Windows — originally codenamed 'Interface Manager' — was announced by Bill Gates in 1983, but didn't ship until 20 November 1985. Its first incarnation was as a front end for Microsoft's command-line DOS (Disk Operating System). Windows 1.0 could only support tiled windows, but had desktop features such as MS-DOS Executive (DOS file manager), Calendar, Cardfile, Notepad, Terminal, Calculator and Clock. Utilities included RAMDrive (for managing memory cards designed to beat the PC's 640KB memory limit), Clipboard and Print Spooler. There was even a game, Reversi. In a 'special introductory offer', Windows 1.0 came with Windows Write and Windows Paint and cost $99. The minimum system requirements for Windows 1.0 were: MS-DOS version 2.0; two double-sided floppy disk drives or a hard disk; 256KB of memory or greater; and a graphics adapter card.

Fast forward to 2014, and Windows is still very much with us, subjects of the moment being how organisations should handle the end of extended support for the 2001-vintage Windows XP, and Microsoft's developing plans for Windows 9, codenamed Threshold.

Windows, 1985-2014

There has been a plethora of Windows versions since 1985, many of which will have played memorable roles in ZDNet readers' computing experience, at work and at home.
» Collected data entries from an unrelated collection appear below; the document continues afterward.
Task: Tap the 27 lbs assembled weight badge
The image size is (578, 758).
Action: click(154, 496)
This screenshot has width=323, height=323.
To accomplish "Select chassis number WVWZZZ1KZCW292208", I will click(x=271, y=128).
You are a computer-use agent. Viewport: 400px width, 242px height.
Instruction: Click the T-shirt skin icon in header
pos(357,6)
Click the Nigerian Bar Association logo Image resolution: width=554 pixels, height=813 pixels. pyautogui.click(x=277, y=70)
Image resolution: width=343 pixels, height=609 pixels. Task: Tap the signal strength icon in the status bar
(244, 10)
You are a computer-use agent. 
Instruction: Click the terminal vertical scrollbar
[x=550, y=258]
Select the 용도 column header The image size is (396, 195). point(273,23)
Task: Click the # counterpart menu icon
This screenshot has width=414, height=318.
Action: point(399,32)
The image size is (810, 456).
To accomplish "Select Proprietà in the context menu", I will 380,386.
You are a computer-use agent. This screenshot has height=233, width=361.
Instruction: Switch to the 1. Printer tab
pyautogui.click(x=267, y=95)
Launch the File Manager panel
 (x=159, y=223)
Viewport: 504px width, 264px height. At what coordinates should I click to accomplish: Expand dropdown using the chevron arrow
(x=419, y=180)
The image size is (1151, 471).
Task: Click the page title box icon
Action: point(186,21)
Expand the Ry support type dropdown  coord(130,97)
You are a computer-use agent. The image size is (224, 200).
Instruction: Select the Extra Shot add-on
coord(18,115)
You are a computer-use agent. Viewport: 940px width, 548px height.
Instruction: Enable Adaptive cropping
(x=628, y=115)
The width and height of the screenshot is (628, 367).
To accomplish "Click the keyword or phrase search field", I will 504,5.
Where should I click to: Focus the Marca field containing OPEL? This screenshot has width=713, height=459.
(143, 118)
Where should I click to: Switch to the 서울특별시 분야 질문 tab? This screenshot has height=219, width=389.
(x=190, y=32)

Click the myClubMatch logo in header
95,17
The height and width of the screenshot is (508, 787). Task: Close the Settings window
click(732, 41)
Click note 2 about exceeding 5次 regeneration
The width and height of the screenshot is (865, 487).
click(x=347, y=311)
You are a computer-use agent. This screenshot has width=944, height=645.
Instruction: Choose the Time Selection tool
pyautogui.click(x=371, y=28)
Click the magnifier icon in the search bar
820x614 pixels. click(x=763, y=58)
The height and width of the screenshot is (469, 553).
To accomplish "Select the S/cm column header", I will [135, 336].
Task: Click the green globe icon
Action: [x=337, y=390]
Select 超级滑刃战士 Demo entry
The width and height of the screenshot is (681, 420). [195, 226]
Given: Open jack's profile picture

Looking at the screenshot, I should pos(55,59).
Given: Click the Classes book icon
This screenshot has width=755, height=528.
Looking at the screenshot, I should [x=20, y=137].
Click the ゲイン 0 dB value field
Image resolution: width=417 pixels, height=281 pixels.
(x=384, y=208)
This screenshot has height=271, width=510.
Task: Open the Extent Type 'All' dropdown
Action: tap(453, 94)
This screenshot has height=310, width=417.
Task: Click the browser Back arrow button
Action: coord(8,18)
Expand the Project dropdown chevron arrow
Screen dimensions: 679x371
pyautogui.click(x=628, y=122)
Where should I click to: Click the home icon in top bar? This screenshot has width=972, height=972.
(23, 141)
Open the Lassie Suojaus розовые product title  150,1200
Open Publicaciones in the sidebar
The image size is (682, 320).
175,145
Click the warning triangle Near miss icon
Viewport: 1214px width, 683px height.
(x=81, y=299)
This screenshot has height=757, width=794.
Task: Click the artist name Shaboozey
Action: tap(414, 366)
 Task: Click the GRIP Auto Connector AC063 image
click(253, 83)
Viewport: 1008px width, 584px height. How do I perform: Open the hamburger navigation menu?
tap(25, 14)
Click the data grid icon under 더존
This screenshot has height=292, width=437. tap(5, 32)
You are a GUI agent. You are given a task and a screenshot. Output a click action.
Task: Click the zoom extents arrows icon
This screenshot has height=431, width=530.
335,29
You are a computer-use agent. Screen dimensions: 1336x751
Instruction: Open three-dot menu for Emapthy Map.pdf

During this time it has progressed from a simple DOS shell to a mature OS running everything from smartphones to datacentres. Whether you're a fan of Microsoft's platform, an implacable opponent, or an agnostic user simply trying to get stuff done, there's a lot of computing history wrapped up in the evolution of Windows.

For more detail on the many incarnations of Windows from 1985 to 2014, explore our Dipity timeline at the top of the page, and see how many you remember using — Windows Fundamentals for Legacy PCs anyone? My first sighting of Windows, incidentally, was in 1988, when version 2.x runtime came with Aldus PageMaker 3.0. Do let us know if you've used Windows right from the start — and also if there's anything significant missing from our timeline (note that we have not included the Windows CE family).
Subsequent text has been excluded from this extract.